I can give a few basic examples about where it interacts with deep learning. One obvious one is the cross-entropy function. This of course is trying perform ERM use the MLE over the dataset where the neural network is the mapping function f(x) -> y. For a loss function, the cross-entropy is ideal in this case, as we want to choose a coding scheme that minimizes our regret on new data based on the statistics of some data we have (thus the 'E' in Empirical Risk Minimization, and the 'R', and the, oh gosh darn it, you get what I mean here). This is analogous to a communications process where the neural network f is emitting a target token with a likelihood determined by f(x). In this case, the softmax serves as that emission probability, and instead of optimizing a discrete system, we are optimizing a continuous relaxation of the probabilities of that discrete system in the limit.

You can go a lot deeper into the rabbit hole and rephrase basically everything in ML in that light.
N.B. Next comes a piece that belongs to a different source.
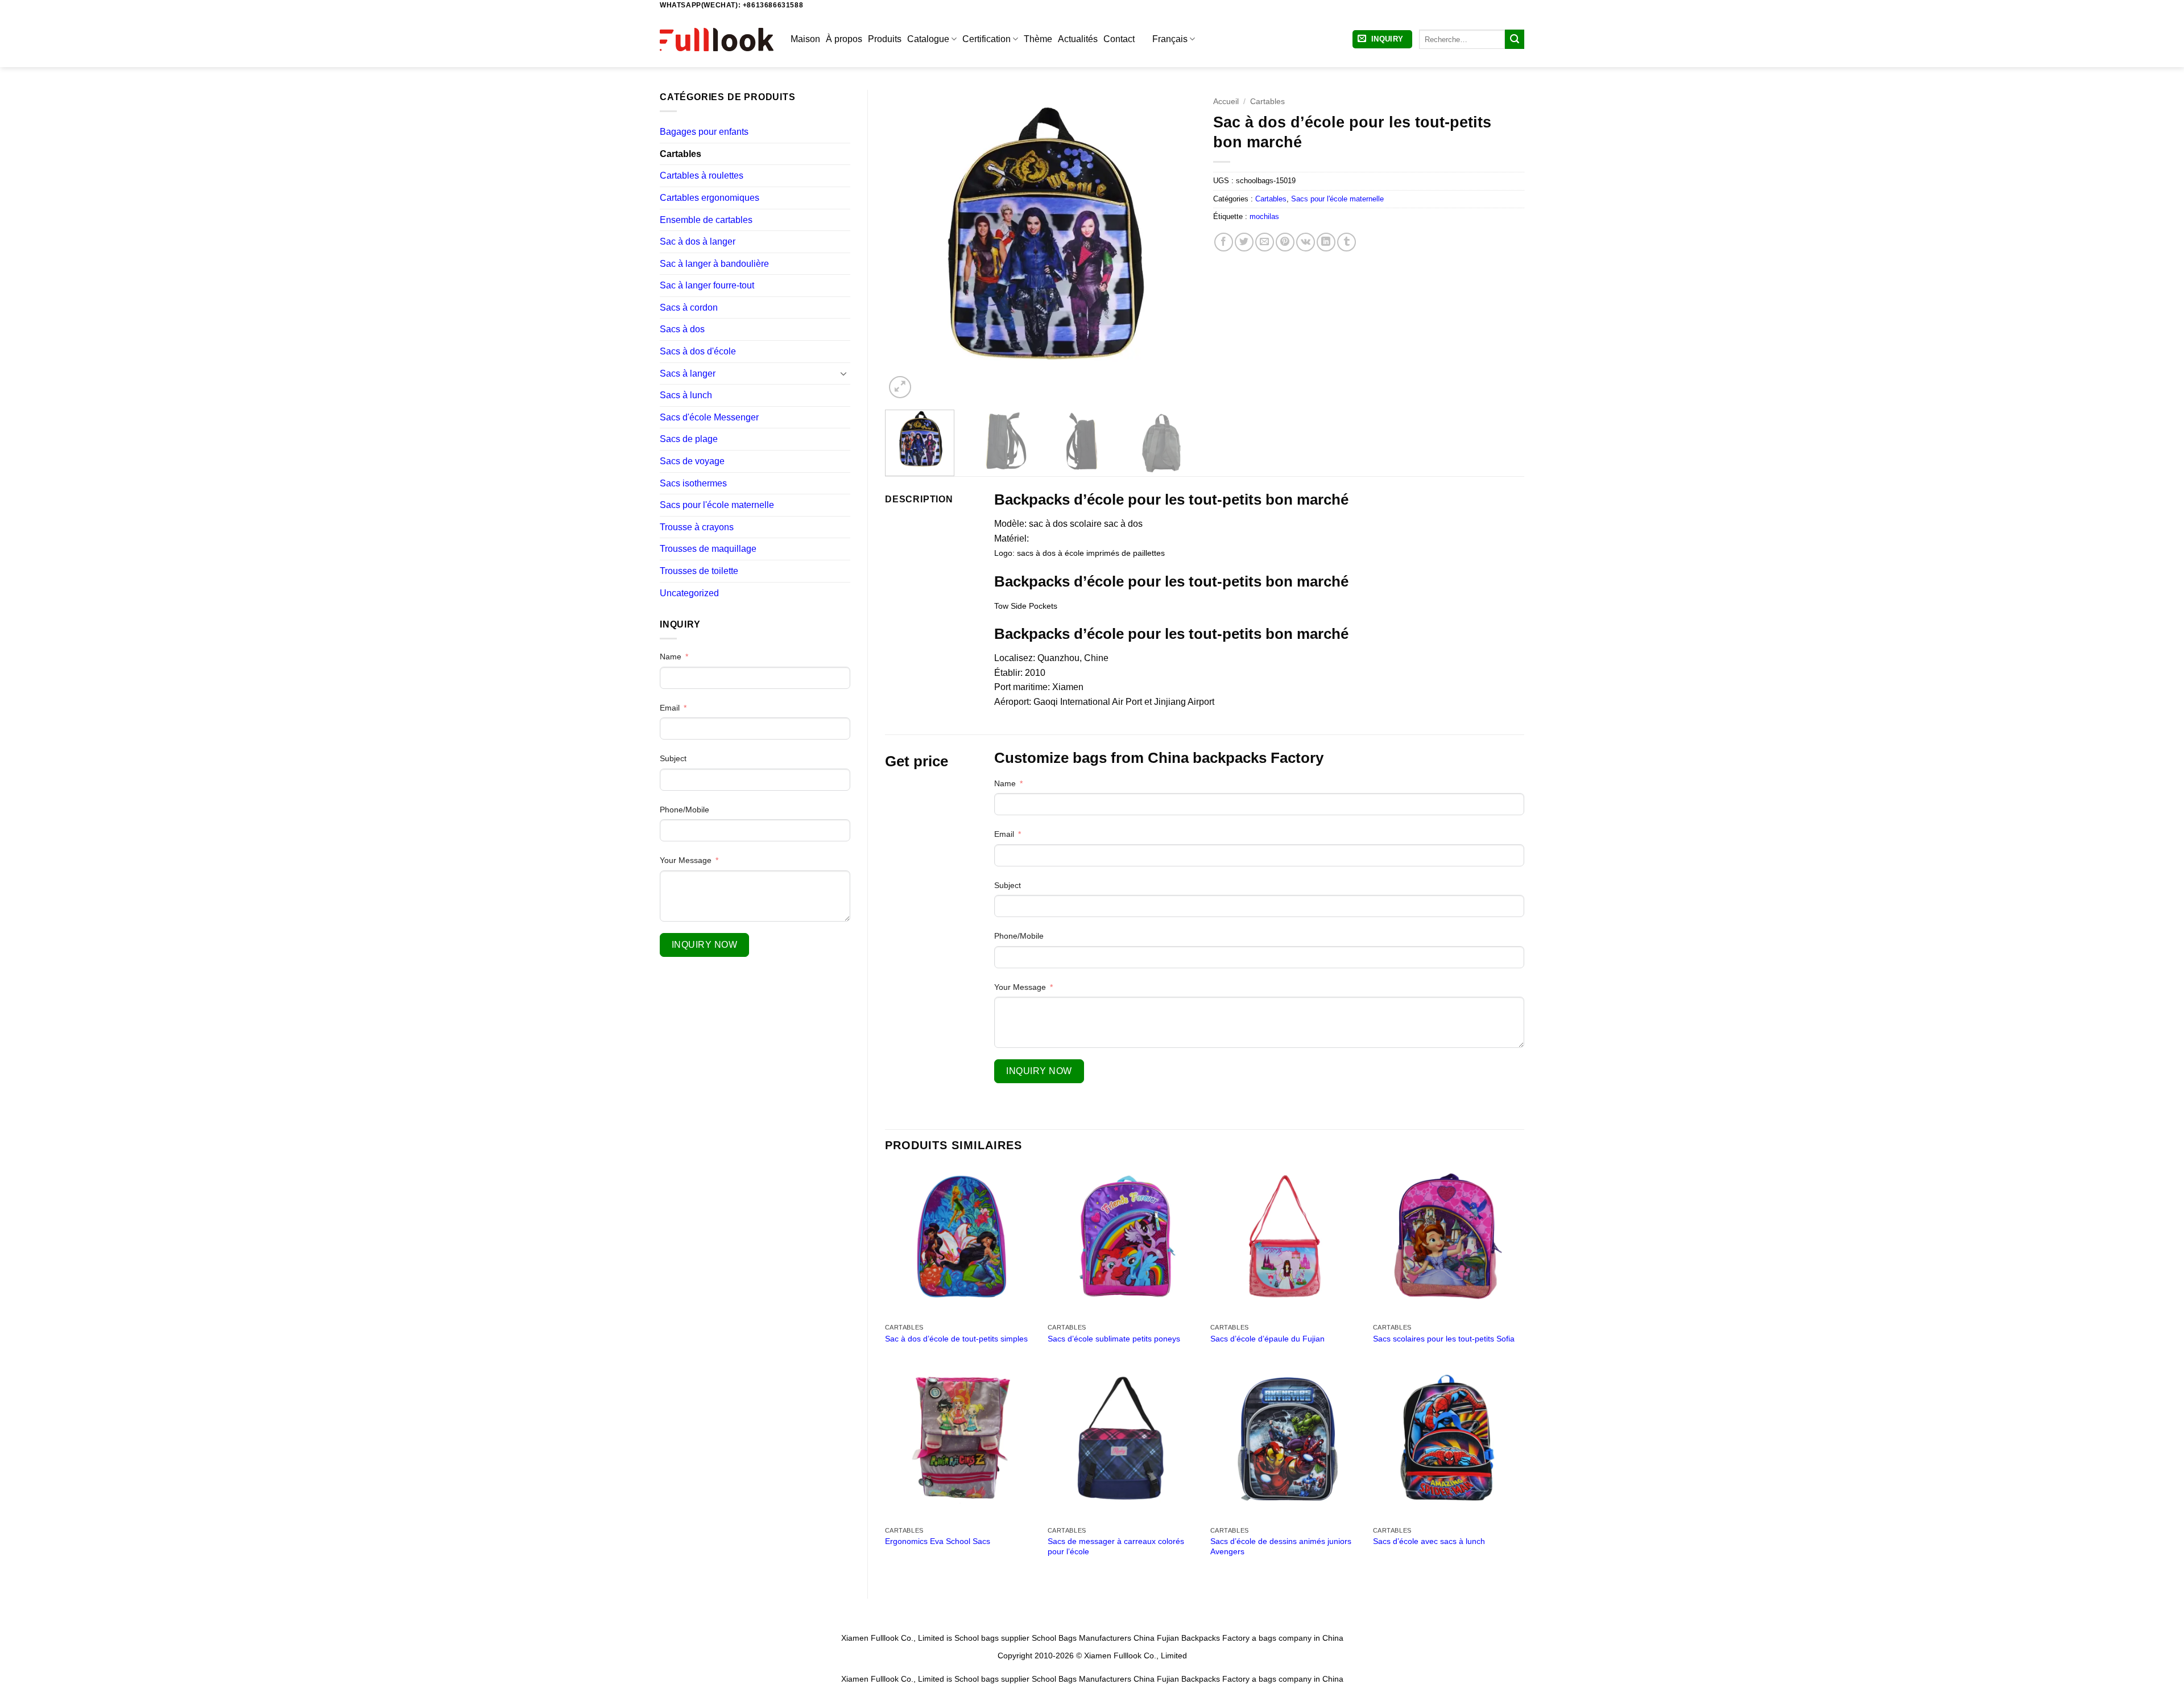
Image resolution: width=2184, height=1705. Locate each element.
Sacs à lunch (686, 395)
Doing so has rather significantly helped me push the bounds of performance in my area of research, at least. There is a lot to learn, however.

So I'm sure there are decent articles out there, but second-hand stuff will likely only be useful for getting a general gist of a problem, at the cost of also inheriting the common public model for a way of thinking about things. If you go off of the beaten path and try to translate the whole training process (don't forget the temporal aspect!) into this framework, I think you'll find it very challenging and interesting. Very fun! <3 :) Hope that answers the question, if not, then feel free to let me know! I think there are some learning materials that talk about the basics of info theory w.r.t. ML, but the rabbit hole goes....very deep indeedy.